Drawing raster maps with ggmap

library(tidyverse)
library(ggmap)
library(RColorBrewer)
library(patchwork)
library(here)

options(digits = 3)
set.seed(1234)
theme_set(theme_minimal())

ggmap is a package for R that retrieves raster map tiles from online mapping services like Stamen Maps and plots them using the ggplot2 framework. The map tiles are raster because they are static image files generated previously by the mapping service. You do not need any data files containing information on things like scale, projection, boundaries, etc. because that information is already created by the map tile. This severely limits your ability to redraw or change the appearance of the geographic map, however the tradeoff means you can immediately focus on incorporating additional data into the map.

Obtain map images

ggmap supports open-source map providers such as OpenStreetMap and Stamen Maps. Obtaining map tiles requires use of the get_map() function. To identify which map tiles need to be obtained, you specify the mapping region using a bounding box. The bounding box requires the user to specify the four corners of the box defining the map region. For instance, to obtain a map of New York City using Stamen Maps:

# store bounding box coordinates
nyc_bb <- c(
  left = -74.263045,
  bottom = 40.487652,
  right = -73.675963,
  top = 40.934743
)

nyc_stamen <- get_stamenmap(
  bbox = nyc_bb,
  zoom = 11
)
nyc_stamen
## 859x854 terrain map image from Stamen Maps. 
## See ?ggmap to plot it.

To view the map, use ggmap():

ggmap(nyc_stamen)

The zoom argument in get_stamenmap() controls the level of detail in the map. The larger the number, the greater the detail.

get_stamenmap(
  bbox = nyc_bb,
  zoom = 12
) %>%
  ggmap()

The smaller the number, the lesser the detail.

get_stamenmap(
  bbox = nyc_bb,
  zoom = 10
) %>%
  ggmap()

Trial and error will help you decide on the appropriate level of detail depending on what data you need to visualize on the map.
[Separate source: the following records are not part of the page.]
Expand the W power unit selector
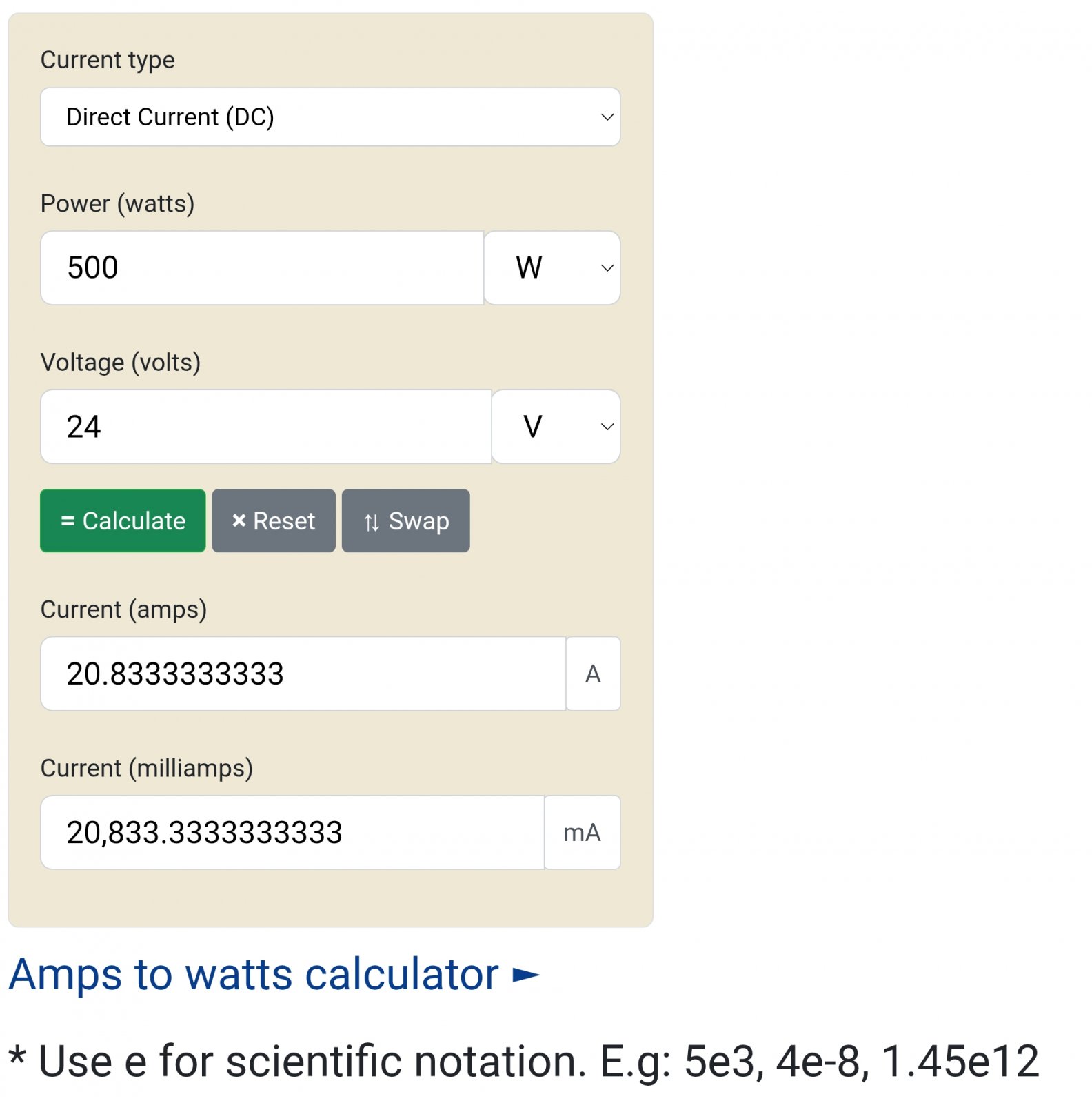The image size is (1092, 1103). click(552, 267)
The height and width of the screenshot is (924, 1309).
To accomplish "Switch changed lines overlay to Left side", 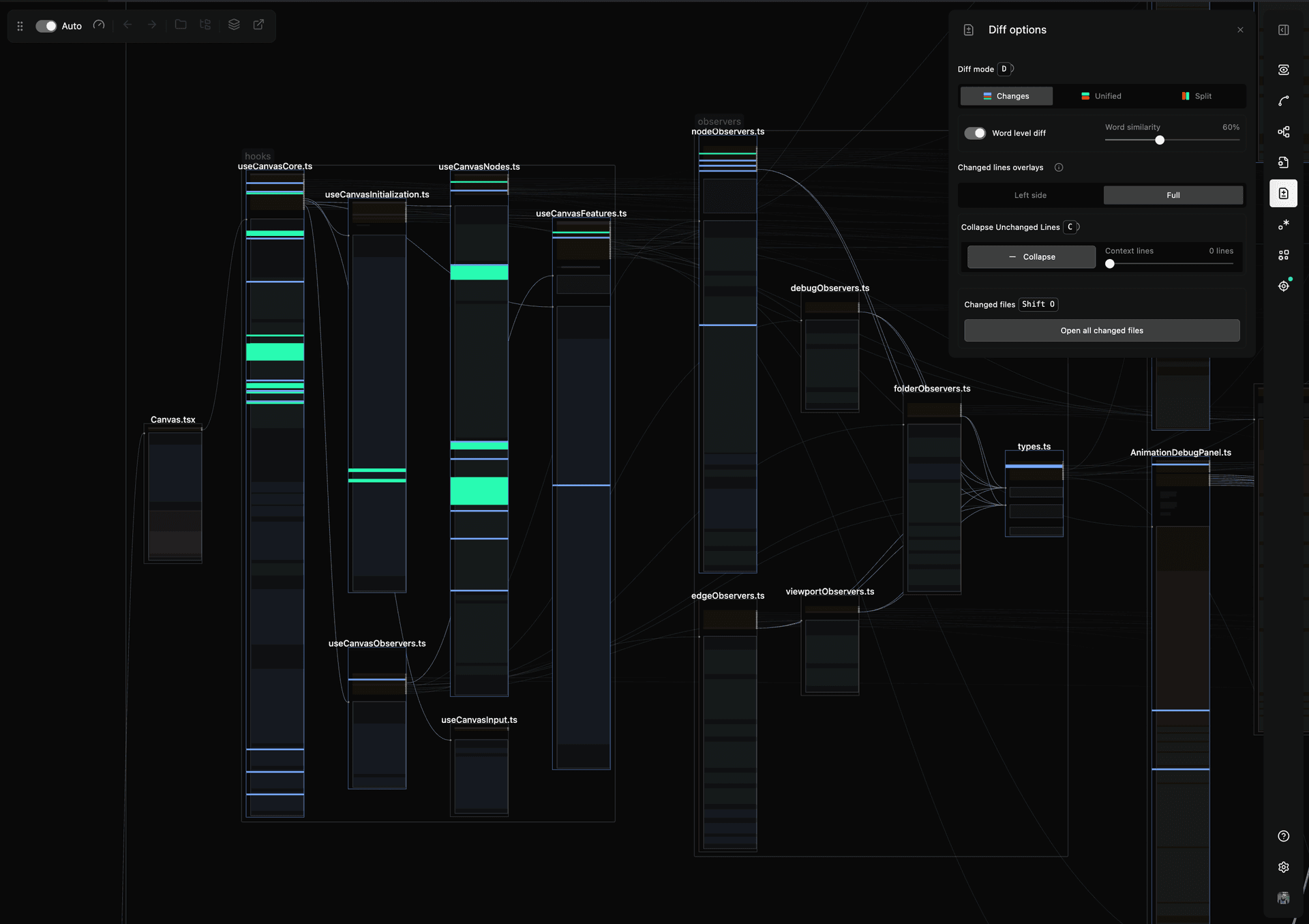I will coord(1030,195).
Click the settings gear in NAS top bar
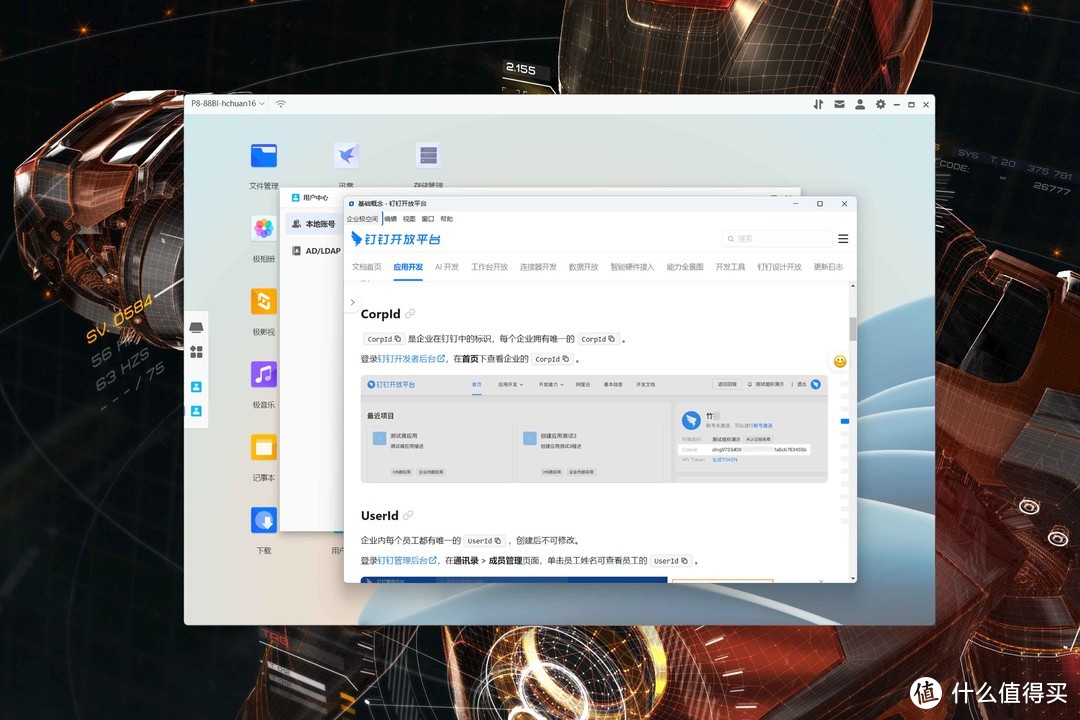The image size is (1080, 720). click(880, 104)
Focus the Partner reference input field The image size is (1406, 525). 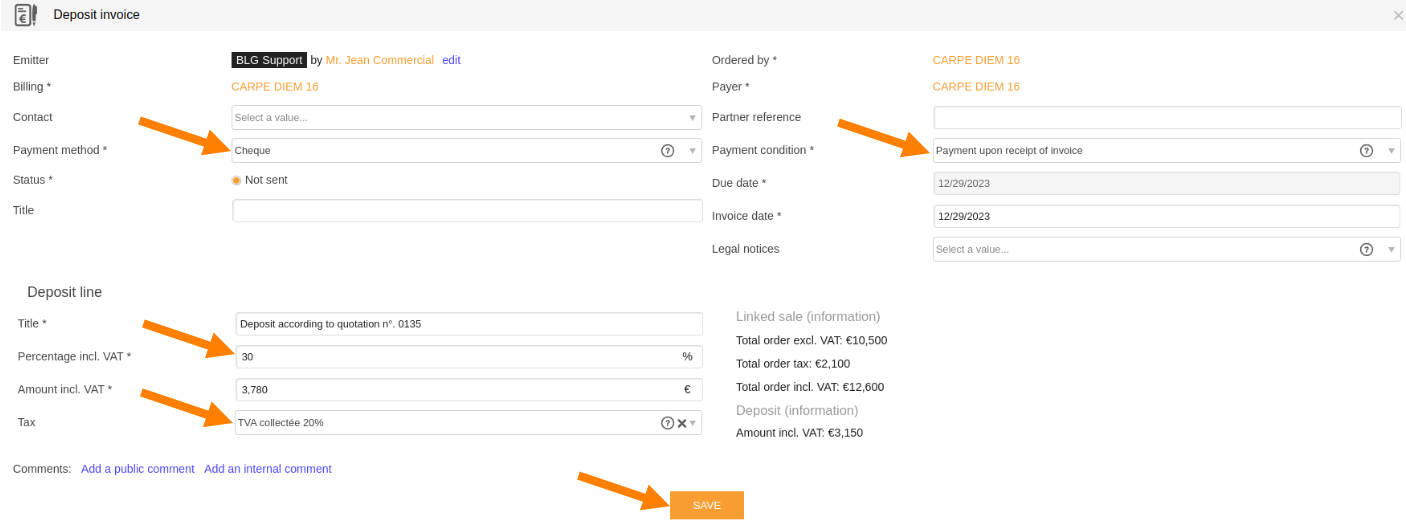tap(1167, 118)
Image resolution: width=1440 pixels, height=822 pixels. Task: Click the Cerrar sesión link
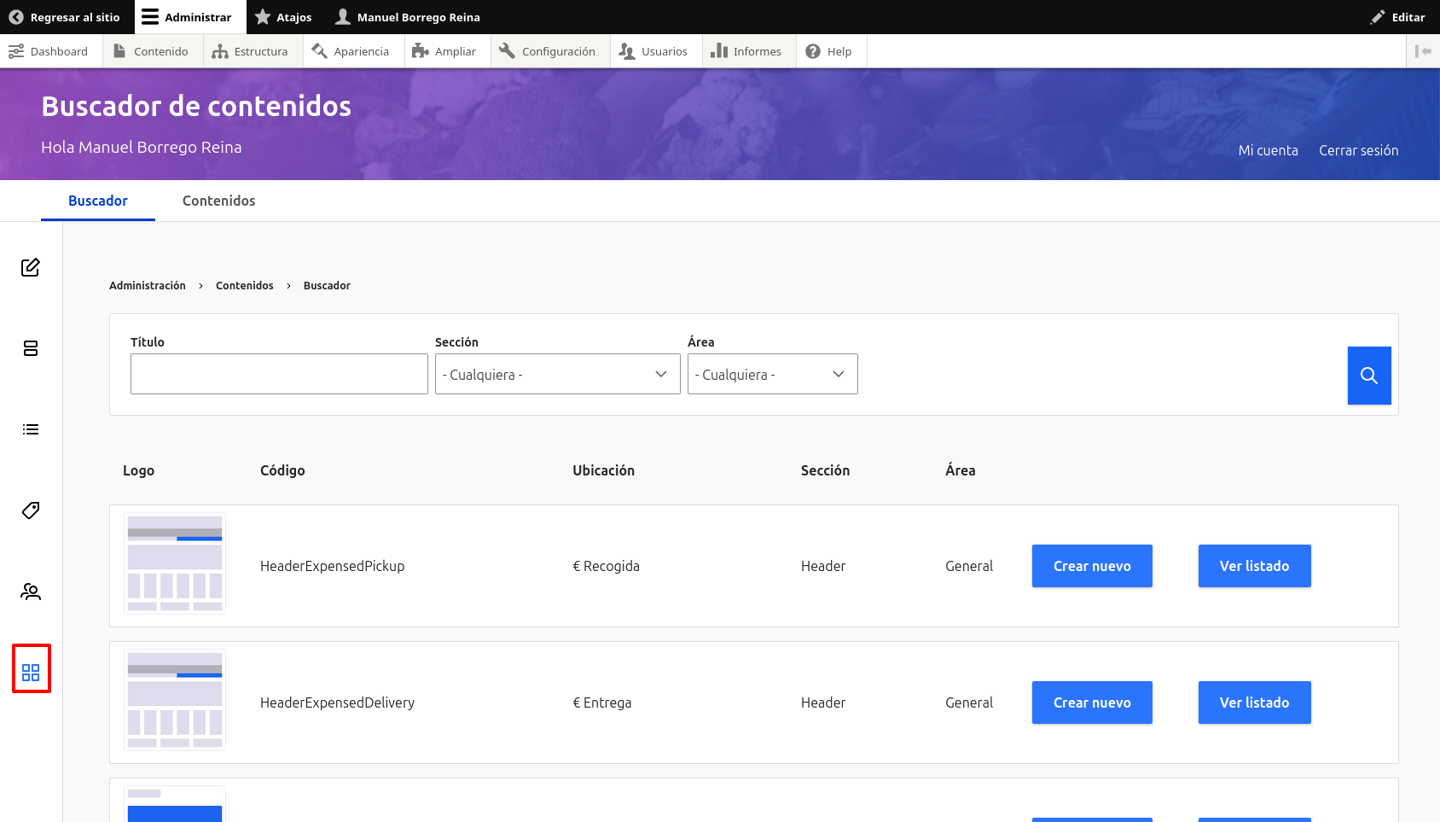coord(1358,150)
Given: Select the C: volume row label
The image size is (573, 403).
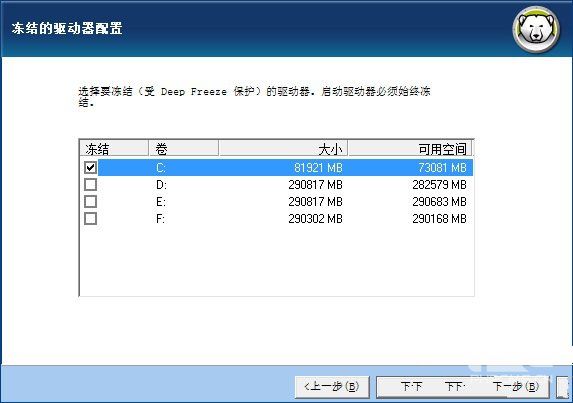Looking at the screenshot, I should coord(161,168).
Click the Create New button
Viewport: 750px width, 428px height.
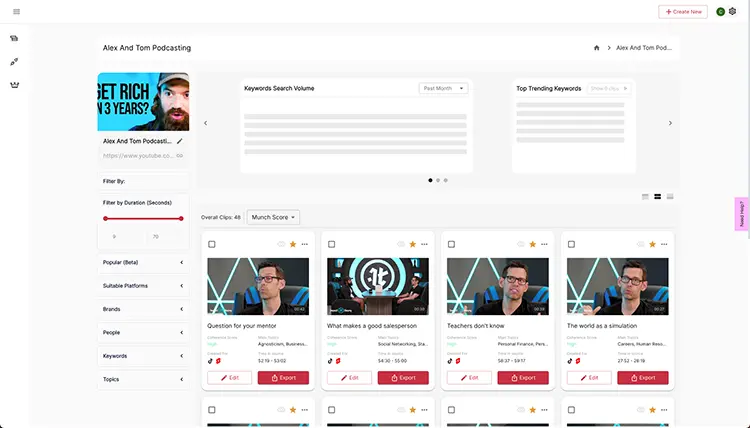pyautogui.click(x=683, y=12)
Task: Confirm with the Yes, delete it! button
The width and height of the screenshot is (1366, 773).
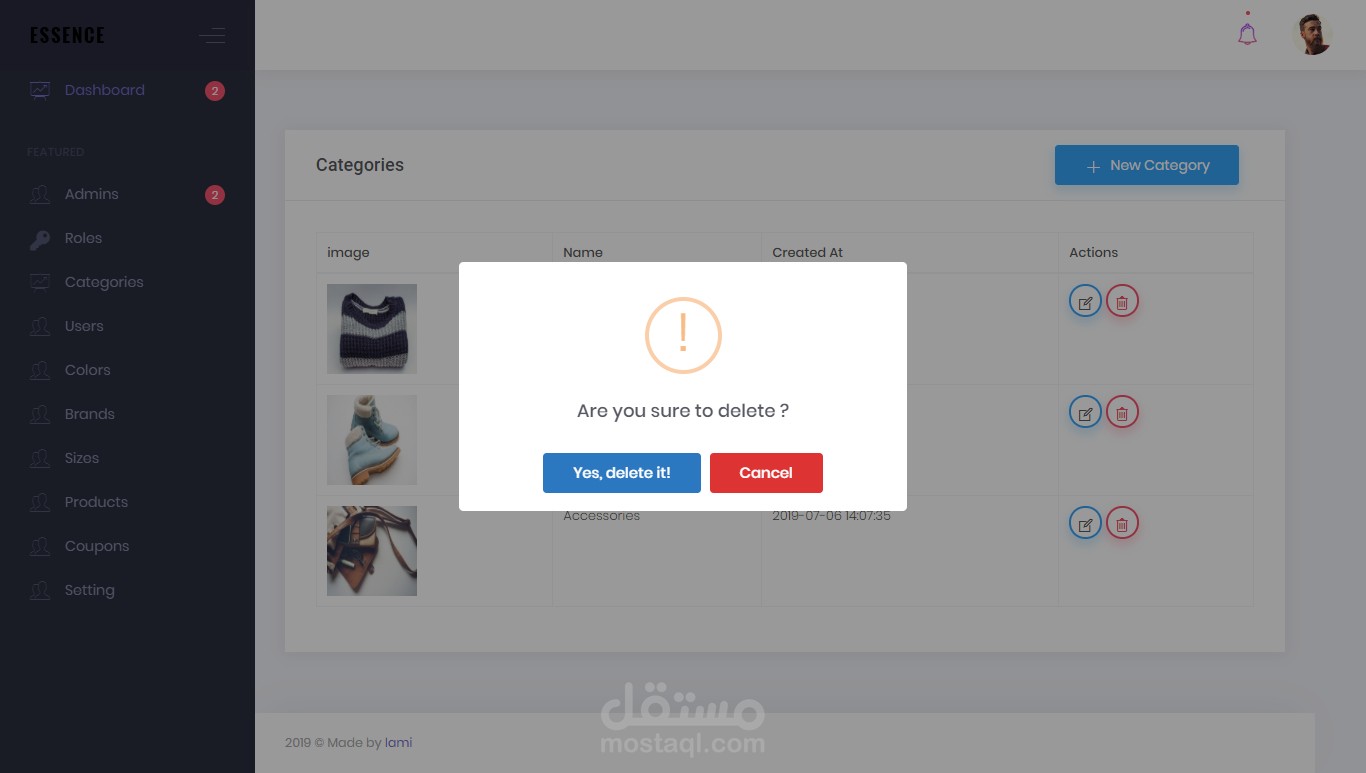Action: click(621, 473)
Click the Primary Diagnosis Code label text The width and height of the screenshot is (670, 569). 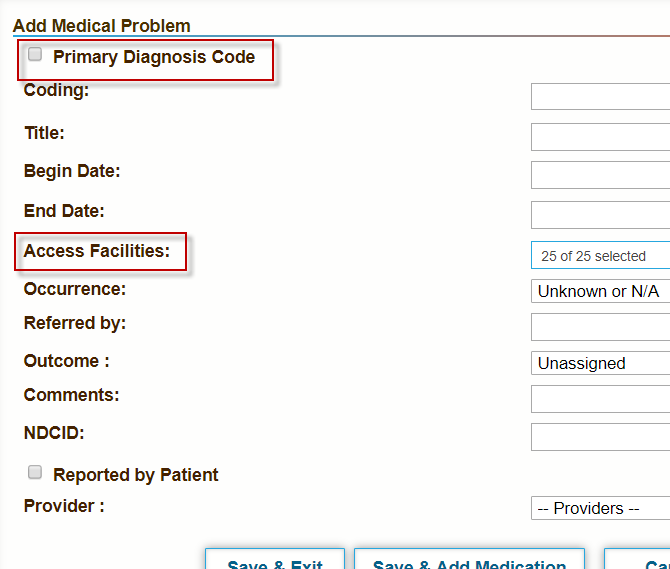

Use bboxfinder.com to determine the exact longitude/latitude coordinates for the bounding box you wish to obtain.

Types of map tiles

Each map tile provider offers a range of different types of maps depending on the background you want for the map. Stamen Maps offers several different types:

get_map() is a wrapper that automatically queries OpenStreetMap or Stamen Maps depending on the function arguments and inputs. While useful, it also combines all the different arguments of get_stamenmap() and getopenstreetmap() and can become a bit jumbled. Use at your own risk.

Import crime data

Now that we can obtain map tiles and draw them using ggmap(), let’s explore how to add data to the map. New York City has an excellent data portal publishing a large volume of public records. Here we’ll look at crime data from 2022. I previously downloaded a .csv file containing all the records, which I import using read_csv():

If you are copying-and-pasting code from this demonstration, change this line of code to crimes <- read_csv("https://info5940.infosci.cornell.edu/data/nyc-crimes.csv") to download the file from the course website.
crimes <- here("static", "data", "nyc-crimes.csv") %>%
  read_csv()
glimpse(crimes)
## Rows: 256,797
## Columns: 7
## $ cmplnt_num   <chr> "247350382", "243724728", "246348713", "240025455", "2461…
## $ boro_nm      <chr> "BROOKLYN", "QUEENS", "QUEENS", "BROOKLYN", "BRONX", "BRO…
## $ cmplnt_fr_dt <dttm> 1011-05-18 04:56:02, 1022-04-11 04:56:02, 1022-06-08 04:…
## $ law_cat_cd   <chr> "MISDEMEANOR", "MISDEMEANOR", "MISDEMEANOR", "FELONY", "F…
## $ ofns_desc    <chr> "CRIMINAL MISCHIEF & RELATED OF", "PETIT LARCENY", "PETIT…
## $ latitude     <dbl> 40.7, 40.8, 40.7, 40.7, 40.8, 40.7, 40.7, 40.7, 40.8, 40.…
## $ longitude    <dbl> -73.9, -73.8, -73.8, -74.0, -73.9, -74.0, -73.9, -73.9, -…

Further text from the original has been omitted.